▶ Exercise aim:
Copy the listing below verbatim, from the line with "Where should I click to: Click the 2020" to the line with "Action: [1895, 141]", both ends included.

▶ Given data:
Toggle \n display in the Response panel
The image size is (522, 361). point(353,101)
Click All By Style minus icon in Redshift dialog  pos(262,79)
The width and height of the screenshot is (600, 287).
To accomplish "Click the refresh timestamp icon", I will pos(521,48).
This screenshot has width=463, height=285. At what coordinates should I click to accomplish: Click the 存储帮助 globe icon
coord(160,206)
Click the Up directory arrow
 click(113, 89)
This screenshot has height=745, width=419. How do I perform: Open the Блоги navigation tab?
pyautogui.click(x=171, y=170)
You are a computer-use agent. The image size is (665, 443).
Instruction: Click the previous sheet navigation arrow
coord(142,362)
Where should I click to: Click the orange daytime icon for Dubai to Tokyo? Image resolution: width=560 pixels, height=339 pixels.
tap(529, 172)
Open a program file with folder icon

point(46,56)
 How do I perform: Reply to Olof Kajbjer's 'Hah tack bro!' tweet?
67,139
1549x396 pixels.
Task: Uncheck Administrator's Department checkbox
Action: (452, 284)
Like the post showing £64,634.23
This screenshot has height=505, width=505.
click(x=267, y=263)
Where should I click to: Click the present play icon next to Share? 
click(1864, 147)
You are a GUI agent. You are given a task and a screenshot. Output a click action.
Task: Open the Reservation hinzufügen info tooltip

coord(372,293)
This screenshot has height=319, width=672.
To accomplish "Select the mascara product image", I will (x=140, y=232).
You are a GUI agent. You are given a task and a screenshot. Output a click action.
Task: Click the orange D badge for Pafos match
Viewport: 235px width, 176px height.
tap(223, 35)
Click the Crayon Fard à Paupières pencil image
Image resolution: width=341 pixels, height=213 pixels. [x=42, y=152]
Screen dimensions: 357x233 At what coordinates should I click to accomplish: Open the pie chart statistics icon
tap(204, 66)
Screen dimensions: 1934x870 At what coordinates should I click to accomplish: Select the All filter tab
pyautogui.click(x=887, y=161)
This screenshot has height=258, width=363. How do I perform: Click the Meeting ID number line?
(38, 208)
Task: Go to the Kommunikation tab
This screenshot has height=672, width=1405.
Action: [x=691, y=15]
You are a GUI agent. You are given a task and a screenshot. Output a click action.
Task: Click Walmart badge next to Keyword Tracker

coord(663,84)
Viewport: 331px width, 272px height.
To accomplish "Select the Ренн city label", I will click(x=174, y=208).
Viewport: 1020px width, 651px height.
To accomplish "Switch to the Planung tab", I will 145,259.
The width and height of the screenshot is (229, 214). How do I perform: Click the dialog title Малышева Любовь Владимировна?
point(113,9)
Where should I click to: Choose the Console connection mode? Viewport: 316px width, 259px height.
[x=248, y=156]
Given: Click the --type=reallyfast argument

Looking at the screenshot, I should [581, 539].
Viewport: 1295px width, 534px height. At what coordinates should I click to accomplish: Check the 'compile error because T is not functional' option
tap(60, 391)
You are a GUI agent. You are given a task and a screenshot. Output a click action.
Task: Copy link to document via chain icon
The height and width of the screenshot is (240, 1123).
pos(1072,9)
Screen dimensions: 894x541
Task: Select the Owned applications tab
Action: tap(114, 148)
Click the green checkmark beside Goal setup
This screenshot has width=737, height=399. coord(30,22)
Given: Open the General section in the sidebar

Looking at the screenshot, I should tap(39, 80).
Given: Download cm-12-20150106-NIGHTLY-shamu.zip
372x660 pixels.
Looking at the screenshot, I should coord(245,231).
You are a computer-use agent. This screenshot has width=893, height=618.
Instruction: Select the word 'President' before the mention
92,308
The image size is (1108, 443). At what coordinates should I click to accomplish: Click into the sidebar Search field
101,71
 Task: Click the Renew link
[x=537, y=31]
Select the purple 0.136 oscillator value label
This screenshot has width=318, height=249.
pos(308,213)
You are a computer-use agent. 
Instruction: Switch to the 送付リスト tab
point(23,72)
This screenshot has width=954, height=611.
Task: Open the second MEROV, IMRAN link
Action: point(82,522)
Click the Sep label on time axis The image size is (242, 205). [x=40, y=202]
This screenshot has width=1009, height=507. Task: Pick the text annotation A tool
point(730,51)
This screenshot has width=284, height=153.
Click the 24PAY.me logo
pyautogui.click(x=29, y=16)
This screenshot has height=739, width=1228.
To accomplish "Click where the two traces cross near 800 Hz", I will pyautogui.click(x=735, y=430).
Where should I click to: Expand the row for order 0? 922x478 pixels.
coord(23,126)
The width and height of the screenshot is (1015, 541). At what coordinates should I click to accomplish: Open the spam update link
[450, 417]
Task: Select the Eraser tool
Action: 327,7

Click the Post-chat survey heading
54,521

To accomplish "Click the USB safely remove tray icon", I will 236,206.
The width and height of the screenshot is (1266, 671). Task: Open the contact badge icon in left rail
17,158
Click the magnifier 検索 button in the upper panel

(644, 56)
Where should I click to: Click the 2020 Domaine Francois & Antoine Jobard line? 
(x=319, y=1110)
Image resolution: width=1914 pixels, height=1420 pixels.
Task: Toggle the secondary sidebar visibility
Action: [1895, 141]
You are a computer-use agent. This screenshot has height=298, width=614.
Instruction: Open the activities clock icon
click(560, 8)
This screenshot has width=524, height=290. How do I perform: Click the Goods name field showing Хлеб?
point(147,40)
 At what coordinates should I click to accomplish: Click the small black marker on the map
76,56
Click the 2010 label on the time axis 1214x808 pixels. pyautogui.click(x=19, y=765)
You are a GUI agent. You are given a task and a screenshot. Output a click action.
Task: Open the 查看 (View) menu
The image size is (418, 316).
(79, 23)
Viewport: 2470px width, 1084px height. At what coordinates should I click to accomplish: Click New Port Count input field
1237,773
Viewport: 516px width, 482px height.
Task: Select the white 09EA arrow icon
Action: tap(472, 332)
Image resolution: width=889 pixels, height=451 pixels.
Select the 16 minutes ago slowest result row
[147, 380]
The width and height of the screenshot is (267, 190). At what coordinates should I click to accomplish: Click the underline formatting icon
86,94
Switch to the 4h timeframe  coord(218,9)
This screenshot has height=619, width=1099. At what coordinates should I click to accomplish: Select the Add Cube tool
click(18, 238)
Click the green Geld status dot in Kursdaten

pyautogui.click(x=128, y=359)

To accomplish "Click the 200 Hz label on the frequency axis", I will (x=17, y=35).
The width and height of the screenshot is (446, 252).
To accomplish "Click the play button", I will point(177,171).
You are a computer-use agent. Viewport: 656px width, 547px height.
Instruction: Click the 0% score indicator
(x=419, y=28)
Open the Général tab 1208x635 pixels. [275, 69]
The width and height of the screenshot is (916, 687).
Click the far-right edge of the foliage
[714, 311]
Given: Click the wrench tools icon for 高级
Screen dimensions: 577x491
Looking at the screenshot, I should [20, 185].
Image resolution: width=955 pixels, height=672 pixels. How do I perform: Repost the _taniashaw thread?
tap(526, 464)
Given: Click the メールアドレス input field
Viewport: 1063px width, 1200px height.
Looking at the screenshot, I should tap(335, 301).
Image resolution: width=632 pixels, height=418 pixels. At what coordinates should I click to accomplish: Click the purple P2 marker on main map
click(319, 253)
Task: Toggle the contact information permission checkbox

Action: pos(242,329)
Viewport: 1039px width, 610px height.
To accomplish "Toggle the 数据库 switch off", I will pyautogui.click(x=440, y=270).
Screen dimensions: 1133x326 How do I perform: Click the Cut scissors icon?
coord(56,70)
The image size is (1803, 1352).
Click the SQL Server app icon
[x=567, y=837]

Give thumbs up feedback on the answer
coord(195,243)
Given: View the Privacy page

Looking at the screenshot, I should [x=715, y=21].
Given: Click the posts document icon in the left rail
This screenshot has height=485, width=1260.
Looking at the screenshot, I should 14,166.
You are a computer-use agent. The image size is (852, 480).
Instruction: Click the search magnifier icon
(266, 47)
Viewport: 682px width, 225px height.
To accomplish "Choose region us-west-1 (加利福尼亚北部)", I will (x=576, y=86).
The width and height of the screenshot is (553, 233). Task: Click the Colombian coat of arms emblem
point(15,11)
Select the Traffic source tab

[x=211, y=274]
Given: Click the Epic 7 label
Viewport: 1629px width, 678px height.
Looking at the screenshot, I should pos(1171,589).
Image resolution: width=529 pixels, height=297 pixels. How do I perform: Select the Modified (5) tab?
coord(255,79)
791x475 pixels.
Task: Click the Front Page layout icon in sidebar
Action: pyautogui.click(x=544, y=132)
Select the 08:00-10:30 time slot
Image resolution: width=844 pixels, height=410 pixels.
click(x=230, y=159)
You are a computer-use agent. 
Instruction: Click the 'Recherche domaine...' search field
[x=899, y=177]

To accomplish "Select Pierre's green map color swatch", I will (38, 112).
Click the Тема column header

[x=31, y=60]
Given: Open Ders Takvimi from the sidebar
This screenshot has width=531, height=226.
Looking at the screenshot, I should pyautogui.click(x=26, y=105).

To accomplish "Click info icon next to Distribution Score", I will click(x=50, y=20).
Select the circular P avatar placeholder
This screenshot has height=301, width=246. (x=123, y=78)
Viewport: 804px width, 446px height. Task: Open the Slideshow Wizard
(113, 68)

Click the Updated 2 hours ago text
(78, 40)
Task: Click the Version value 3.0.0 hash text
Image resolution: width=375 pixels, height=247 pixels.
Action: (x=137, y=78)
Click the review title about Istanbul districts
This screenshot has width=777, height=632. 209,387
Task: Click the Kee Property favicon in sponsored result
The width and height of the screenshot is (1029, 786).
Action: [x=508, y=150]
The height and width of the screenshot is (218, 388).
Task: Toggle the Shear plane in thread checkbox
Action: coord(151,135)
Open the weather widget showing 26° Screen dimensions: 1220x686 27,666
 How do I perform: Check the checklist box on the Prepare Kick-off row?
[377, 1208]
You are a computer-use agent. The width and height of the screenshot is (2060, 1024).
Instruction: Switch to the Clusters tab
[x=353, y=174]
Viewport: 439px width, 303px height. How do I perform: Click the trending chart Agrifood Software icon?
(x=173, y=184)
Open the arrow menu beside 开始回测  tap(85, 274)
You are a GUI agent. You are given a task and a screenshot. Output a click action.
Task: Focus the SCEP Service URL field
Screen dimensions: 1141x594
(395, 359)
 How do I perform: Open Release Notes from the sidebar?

▶ Complete response:
Where should I click to: Click the 2020 Domaine Francois & Antoine Jobard line? 
(x=319, y=1110)
Image resolution: width=1914 pixels, height=1420 pixels.
Task: Toggle the secondary sidebar visibility
Action: [1895, 141]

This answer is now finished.